The other interface is the formula interface, that will be familiarfrom fitting linear models:

This interface is really nice; we can get the number of votes heretoo.

If you have multiple grouping variables, you can write things like:<div class=’bogus-wrapper’></div>

to apply a function to each pair of levels of factor1 and factor2.

This is great in Monte Carlo simulation situations. For example.Suppose that you flip a fair coin n times and count the number ofheads:

You can run the trial a bunch of times:

and get a feel for the results. If you want to replicate the trial100 times and look at the distribution of results, you could do:

and then you could plot these:

for” loops shine where the output of one iteration depends onthe result of the previous iteration.

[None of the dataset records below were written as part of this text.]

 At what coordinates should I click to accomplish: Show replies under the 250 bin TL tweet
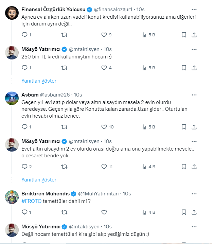(39, 81)
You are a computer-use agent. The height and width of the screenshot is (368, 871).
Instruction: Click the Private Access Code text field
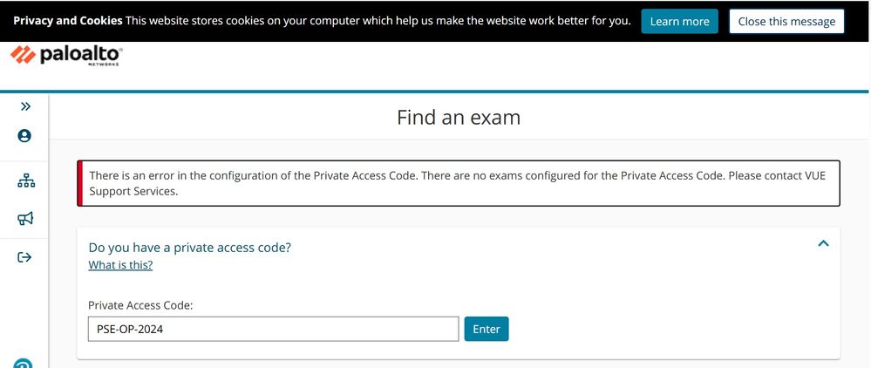273,329
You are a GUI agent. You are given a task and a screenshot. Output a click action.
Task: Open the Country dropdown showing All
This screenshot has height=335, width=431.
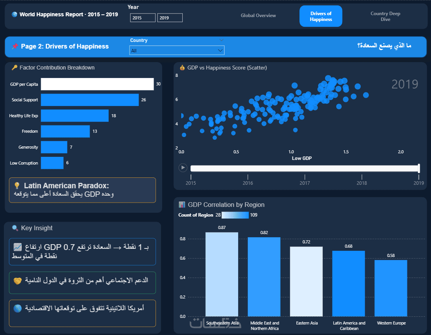click(x=177, y=50)
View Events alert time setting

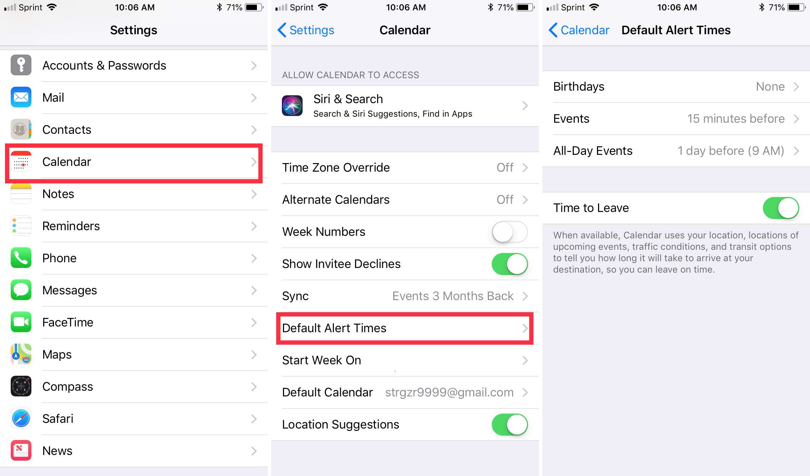(676, 119)
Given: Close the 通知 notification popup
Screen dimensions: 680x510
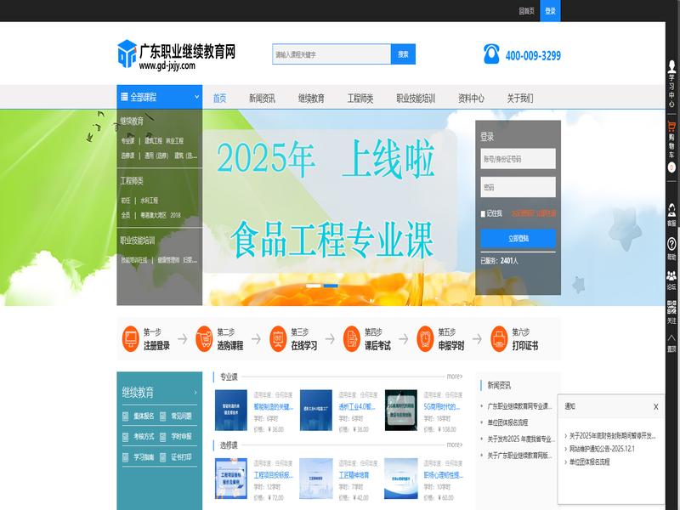Looking at the screenshot, I should [x=655, y=406].
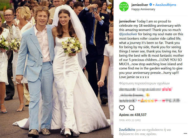Image resolution: width=188 pixels, height=138 pixels.
Task: Open the likes count Αρέσει σε 438,537
Action: (133, 115)
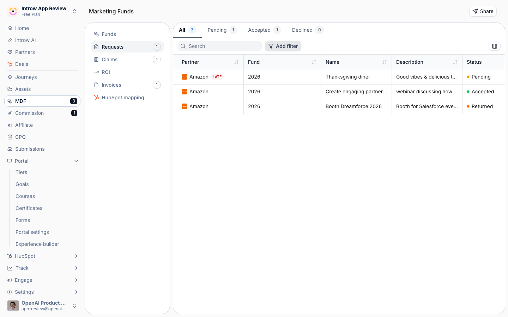Viewport: 508px width, 317px height.
Task: Focus the Search input field
Action: [220, 46]
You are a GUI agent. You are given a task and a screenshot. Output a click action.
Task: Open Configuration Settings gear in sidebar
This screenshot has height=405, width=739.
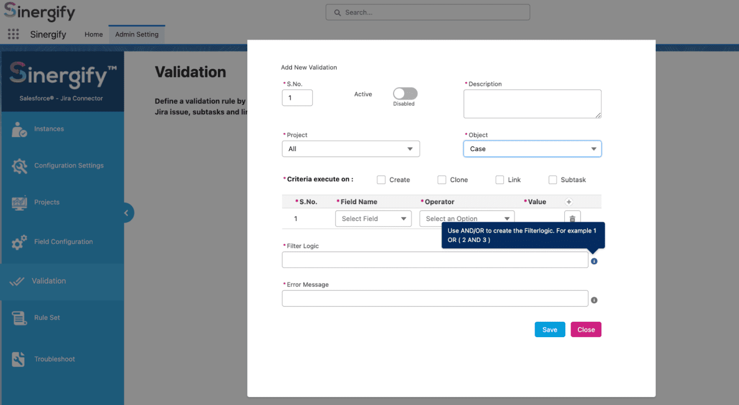[20, 166]
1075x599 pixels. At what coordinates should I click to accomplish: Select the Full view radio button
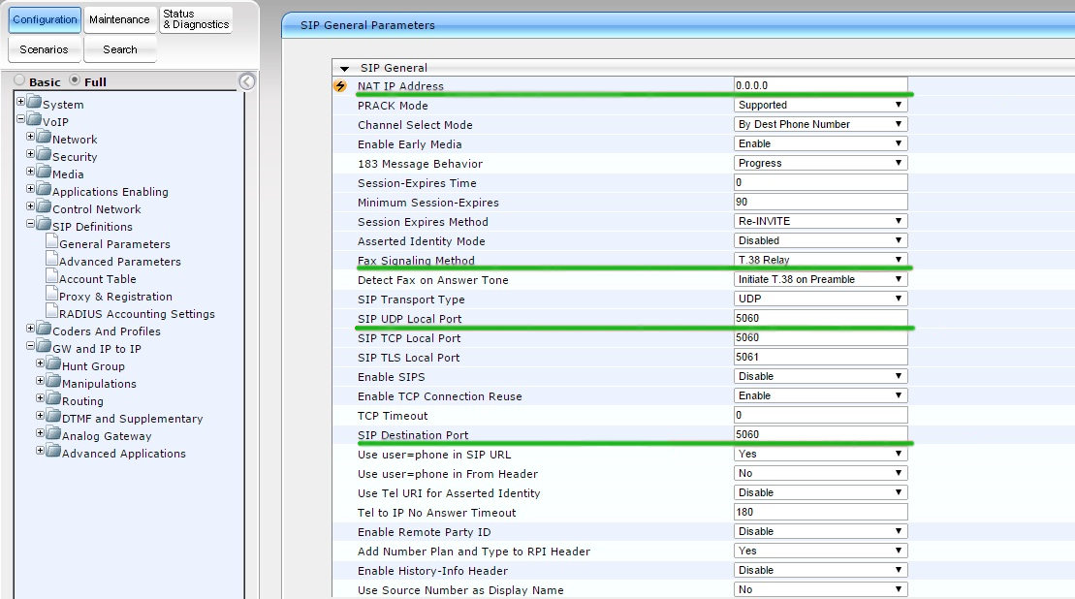(75, 81)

Suppose you wanted to model random walk. Every time step, with 50%probability move left or right.

Start at position 0

Move left or right with probability p (0.5 = unbiased)

Update the position

Let’s abstract the update into a function:

Permute 2 2.2.8 Patch

Repeat a bunch of times:

Permute 2 2.2.8 Download

To find out where we got to after 20 steps:

If we want to collect where we’re up to at the same time:

Permute 2 2.2.8 Torrent

Pulling that into a function:

We can then do 30 random walks:

Of course, in this case, if we think in terms of vectors we canactually implement random walk using implicit vectorisation:

Permute 2 2.2.8 Mod

Which reinforces one of the advantages of thinking in terms offunctions: you can change the implementation detail without therest of the program changing.